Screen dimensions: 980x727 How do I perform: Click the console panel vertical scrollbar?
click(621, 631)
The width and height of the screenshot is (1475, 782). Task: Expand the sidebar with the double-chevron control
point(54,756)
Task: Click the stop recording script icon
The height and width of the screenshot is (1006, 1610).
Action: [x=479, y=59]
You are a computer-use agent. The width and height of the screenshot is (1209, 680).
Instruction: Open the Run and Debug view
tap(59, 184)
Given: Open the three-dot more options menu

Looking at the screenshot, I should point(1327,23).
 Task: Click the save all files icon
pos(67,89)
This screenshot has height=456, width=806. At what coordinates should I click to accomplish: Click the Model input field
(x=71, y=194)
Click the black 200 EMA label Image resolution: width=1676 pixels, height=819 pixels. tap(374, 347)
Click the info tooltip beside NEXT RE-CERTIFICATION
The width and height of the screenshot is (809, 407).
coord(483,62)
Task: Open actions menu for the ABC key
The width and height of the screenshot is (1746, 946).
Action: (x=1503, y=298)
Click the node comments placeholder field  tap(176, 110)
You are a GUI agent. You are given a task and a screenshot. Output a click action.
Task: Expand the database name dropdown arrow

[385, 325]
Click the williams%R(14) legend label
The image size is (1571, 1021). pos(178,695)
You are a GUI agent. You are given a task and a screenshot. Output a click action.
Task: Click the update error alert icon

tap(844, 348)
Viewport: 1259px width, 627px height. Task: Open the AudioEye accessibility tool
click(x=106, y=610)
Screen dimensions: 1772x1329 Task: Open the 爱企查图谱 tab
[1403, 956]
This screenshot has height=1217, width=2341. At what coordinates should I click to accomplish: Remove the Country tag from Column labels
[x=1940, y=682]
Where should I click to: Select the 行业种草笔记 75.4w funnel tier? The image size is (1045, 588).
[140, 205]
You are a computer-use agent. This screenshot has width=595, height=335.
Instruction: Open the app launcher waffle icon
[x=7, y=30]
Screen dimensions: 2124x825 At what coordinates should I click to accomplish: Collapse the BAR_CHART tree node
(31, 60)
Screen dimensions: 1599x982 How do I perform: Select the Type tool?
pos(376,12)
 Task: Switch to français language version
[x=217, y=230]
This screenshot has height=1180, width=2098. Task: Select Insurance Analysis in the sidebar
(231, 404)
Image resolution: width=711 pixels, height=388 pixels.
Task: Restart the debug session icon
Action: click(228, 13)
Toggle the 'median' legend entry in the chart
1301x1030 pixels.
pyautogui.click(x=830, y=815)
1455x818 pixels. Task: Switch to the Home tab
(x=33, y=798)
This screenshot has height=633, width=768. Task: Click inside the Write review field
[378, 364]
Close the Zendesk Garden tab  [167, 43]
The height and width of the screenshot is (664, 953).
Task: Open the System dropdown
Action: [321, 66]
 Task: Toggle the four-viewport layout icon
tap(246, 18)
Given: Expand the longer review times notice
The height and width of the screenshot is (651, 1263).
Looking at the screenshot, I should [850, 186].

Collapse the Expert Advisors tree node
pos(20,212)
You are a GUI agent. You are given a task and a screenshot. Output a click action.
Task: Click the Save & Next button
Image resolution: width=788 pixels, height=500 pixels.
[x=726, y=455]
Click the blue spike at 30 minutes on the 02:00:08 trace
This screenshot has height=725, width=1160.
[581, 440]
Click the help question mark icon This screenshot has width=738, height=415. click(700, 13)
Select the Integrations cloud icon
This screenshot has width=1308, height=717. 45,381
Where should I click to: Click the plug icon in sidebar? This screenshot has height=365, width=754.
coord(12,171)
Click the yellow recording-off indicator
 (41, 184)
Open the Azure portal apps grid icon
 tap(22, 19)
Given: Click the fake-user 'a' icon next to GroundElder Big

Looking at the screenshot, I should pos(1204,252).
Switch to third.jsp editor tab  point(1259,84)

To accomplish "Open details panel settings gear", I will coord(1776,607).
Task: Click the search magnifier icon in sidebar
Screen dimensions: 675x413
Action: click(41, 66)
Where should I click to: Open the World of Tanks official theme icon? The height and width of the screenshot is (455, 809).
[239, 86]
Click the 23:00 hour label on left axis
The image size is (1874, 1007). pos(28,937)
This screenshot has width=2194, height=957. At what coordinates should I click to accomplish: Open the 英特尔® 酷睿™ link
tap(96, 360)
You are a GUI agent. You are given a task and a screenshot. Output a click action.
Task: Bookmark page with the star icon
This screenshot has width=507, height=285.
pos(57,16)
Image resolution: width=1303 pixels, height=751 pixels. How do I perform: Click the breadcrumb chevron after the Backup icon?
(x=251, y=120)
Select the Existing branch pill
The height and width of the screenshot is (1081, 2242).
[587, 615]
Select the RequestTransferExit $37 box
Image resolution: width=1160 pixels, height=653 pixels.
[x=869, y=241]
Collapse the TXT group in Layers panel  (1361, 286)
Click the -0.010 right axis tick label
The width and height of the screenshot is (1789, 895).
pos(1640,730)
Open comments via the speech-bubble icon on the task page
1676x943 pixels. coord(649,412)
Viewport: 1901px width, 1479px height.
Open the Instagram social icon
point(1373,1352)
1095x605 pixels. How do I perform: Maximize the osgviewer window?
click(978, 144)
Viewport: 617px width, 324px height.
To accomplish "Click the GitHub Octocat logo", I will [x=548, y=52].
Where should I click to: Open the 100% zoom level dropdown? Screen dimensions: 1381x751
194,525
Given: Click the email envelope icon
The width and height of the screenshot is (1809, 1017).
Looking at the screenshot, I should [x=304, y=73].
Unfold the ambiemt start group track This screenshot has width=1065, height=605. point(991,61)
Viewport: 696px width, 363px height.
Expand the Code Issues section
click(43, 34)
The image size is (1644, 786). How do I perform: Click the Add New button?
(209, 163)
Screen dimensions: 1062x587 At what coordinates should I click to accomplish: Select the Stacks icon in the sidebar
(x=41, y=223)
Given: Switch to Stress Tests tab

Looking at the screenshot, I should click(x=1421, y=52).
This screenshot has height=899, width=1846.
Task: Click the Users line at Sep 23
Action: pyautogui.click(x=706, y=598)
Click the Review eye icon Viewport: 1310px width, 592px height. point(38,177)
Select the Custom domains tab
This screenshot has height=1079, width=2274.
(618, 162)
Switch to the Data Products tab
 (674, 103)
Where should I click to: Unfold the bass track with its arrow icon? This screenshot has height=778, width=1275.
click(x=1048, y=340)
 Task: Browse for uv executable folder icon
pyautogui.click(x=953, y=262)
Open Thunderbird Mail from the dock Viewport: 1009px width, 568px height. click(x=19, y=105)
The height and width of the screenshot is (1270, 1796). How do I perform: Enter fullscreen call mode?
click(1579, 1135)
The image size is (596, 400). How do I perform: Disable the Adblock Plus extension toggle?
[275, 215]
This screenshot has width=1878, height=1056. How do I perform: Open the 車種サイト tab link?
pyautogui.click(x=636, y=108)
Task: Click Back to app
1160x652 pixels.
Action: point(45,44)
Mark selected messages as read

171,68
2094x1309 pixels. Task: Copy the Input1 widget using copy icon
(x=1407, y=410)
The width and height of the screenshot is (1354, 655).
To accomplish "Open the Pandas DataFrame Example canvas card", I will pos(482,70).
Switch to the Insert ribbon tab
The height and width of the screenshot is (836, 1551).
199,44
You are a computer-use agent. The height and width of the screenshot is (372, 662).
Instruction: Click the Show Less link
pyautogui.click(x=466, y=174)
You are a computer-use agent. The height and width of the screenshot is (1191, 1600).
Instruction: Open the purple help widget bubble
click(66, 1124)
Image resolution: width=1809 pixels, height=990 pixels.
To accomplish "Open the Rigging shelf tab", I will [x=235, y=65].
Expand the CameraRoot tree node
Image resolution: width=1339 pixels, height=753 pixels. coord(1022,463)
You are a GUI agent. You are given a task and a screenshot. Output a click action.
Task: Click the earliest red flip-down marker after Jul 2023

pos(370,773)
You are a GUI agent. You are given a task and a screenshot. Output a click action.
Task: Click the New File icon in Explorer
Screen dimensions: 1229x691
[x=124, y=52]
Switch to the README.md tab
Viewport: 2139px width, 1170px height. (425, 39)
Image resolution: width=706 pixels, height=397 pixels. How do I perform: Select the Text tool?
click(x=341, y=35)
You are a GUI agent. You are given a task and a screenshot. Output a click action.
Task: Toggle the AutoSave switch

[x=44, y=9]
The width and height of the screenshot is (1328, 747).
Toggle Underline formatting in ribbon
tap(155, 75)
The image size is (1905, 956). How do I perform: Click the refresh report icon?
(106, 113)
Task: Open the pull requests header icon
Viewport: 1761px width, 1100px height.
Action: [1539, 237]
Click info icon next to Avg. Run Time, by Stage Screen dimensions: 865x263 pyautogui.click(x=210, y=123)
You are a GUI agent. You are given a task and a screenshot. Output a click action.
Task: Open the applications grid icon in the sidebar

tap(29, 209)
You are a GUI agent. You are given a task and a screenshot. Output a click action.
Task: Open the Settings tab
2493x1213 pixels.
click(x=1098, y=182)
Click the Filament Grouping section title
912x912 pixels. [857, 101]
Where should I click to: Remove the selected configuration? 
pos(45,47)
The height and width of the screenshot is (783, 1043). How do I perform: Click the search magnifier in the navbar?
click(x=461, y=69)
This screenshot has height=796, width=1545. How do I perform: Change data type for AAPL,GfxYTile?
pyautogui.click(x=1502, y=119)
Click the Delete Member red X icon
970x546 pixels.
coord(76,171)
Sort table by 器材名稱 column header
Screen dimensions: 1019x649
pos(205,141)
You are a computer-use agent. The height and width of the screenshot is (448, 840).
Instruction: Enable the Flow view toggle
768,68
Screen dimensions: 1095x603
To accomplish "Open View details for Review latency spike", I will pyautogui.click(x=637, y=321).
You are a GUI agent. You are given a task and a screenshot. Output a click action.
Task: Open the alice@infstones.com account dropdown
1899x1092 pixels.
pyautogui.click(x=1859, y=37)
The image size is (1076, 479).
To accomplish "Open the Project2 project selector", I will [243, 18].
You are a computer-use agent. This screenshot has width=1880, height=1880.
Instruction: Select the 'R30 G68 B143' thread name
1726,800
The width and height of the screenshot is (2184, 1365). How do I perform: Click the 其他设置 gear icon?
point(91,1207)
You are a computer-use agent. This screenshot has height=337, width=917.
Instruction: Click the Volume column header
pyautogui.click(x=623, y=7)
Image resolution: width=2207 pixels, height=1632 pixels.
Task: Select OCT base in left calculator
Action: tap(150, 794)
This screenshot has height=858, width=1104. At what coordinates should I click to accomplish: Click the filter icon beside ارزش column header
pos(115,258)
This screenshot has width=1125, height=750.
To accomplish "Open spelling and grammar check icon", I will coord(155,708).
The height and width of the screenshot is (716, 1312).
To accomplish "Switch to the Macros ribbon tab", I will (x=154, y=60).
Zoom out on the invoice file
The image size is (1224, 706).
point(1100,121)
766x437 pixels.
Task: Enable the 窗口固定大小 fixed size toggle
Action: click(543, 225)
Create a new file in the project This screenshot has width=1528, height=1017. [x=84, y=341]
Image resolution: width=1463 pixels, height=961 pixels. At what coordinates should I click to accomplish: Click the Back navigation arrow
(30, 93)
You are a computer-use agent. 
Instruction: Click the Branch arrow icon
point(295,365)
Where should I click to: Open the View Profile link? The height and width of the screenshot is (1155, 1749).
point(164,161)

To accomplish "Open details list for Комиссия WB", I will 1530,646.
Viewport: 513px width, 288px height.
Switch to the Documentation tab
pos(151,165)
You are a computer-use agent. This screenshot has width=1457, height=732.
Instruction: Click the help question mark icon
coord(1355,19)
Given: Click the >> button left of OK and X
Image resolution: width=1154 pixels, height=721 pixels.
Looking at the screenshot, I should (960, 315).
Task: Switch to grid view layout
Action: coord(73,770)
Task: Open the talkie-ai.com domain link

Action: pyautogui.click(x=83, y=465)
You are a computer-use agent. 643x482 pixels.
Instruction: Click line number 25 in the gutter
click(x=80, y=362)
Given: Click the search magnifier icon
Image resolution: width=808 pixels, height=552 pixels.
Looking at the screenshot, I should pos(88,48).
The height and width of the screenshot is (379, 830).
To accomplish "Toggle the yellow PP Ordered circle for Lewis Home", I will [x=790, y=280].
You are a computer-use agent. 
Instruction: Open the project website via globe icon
+--
### Your objective
Copy out, from the records above, every line that holds the string "info".

### Worked solution
Click the info tooltip beside NEXT RE-CERTIFICATION
Click info icon next to Avg. Run Time, by Stage Screen dimensions: 865x263 pyautogui.click(x=210, y=123)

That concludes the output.